#### Task objective
Output verbatim the line with "Launch the Postbot assistant" together with every line beneath it, ending at the last line of the entries.

#### Collected data
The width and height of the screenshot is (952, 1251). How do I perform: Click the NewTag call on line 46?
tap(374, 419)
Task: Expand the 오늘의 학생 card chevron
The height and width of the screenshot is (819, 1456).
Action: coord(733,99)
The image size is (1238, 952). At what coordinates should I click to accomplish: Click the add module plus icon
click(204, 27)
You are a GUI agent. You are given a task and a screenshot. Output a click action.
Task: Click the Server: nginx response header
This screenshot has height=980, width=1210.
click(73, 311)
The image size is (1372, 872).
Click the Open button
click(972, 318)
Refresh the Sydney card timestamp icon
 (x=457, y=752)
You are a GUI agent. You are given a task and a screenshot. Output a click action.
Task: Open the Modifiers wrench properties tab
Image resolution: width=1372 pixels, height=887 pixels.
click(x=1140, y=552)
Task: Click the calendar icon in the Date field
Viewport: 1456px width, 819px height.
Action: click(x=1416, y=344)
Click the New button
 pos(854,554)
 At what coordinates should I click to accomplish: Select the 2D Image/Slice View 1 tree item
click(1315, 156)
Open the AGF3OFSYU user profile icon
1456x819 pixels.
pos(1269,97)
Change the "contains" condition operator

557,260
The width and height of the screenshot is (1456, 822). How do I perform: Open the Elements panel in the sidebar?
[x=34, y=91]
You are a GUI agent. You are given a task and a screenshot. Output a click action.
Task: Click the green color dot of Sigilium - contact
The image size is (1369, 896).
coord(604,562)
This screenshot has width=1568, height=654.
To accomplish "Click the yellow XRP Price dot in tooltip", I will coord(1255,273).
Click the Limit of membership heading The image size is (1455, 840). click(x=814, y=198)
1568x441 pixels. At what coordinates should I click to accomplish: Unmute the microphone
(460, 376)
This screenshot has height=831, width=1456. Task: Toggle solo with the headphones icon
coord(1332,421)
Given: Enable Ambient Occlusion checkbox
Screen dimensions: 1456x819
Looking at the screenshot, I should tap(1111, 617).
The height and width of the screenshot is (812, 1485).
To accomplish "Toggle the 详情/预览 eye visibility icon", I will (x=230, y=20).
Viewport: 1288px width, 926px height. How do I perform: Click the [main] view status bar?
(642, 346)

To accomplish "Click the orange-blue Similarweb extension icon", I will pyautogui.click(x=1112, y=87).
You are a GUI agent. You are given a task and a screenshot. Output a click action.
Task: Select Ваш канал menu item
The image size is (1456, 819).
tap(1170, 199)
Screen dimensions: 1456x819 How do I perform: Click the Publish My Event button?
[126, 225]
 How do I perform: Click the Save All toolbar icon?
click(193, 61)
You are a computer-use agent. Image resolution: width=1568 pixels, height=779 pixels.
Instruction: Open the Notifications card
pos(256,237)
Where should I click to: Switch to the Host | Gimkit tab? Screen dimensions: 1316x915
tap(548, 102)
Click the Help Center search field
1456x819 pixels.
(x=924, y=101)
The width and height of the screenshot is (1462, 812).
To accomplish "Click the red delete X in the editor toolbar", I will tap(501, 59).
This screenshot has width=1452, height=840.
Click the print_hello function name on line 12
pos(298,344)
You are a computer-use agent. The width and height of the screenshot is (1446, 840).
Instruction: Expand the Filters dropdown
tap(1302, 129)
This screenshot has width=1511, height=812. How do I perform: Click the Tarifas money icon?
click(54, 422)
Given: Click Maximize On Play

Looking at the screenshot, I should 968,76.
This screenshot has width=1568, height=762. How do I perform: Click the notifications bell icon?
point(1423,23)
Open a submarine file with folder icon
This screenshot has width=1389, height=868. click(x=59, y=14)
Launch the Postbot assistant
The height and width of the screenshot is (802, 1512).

#### Solution to this exercise
Launch the Postbot assistant
The height and width of the screenshot is (802, 1512).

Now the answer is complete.